Could the court uphold the travel ban? | The ecologist

As you may know, the Supreme Court of the United States heard oral arguments yesterday in the case of Noel Fielding v Trump, which will determine whether the Trump administration’s proclamation blocking entry into…

Could the court uphold the travel ban? | The ecologist

As you may know, the Supreme Court of the United States heard oral arguments yesterday in the case of Noel Fielding v Trump, which will determine whether the Trump administration’s proclamation blocking entry into the United States of travelers from six majority-Muslim countries violates the constitution’s prohibition on the establishment of religion. Underlining the controversial nature of the case, the Trump administration recently announced a further rollback of immigration enforcement in light of the court’s order in the case to consider the president’s proclamation on a “case-by-case” basis. In light of this action, the government informed the court that a new proclamation will be issued on the 29 October, also addressing travel restrictions which were issued in September.

On the 9 October, the executive order published in the Federal Register states that the regulations affecting a 50 percent cap on discretionary refugee admissions for fiscal year 2018 will remain in place, with the exception of certain countries: Syria, Libya, Yemen, Chad, and Iran. The order also reconfirms the 150,000 cap on total admission of refugees, which falls short of the previous limit of 185,000 set by President Obama.

The Executive Order also reconfirms that countries no longer considered to be state sponsors of terrorism will no longer be included on the State Department’s Foreign Terrorist Organization list, and that countries with certain deficiencies in “countering violent extremism” will no longer be subject to further “enhanced screening and additional vetting” by the Department of Homeland Security (DHS). Most importantly, the executive order issues a waiver from the proclamation’s travel ban to some “alternative routes” for admitting refugees and issuing visas that does not take into account the country’s “reciprocal terms” with the United States.

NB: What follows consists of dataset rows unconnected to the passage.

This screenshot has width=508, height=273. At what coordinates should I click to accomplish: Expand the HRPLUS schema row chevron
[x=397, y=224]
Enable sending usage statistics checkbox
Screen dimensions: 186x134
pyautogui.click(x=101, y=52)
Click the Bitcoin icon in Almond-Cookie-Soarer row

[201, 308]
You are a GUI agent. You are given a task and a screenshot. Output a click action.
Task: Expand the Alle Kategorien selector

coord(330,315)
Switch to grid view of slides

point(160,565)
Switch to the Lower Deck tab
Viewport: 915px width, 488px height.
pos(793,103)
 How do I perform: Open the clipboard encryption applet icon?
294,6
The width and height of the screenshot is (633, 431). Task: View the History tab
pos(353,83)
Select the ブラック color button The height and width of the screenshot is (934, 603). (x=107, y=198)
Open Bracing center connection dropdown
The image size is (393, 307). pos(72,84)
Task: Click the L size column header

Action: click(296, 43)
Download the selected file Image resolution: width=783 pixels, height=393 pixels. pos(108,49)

These measures strengthen the administration’s commitment to finding humane alternatives to the usual, exorbitant, and pointless immigrant detention model that we have come to associate with the president’s stated immigration policies.

In light of the development, we thought we’d recap the criteria used to determine which countries are in violation of the travel ban and what steps the Trump administration plans to take to remedy those violations. It’s also worth noting that, should the court uphold the ban, the legal department will have the additional task of implementing a number of provisions already incorporated in the 9 September presidential proclamation that come up against the constitutional claim, such as the determination of an individual’s “bona fide relationship” to the United States.

For more information, check out the guidance on the travel ban issued by the Department of Justice, which discusses the criteria for determining entry into the United States, and ways that individuals may contact the Executive Office for Immigration Review at 1-866-207-0040 or visit the Executive Office for Immigration Review website for further assistance.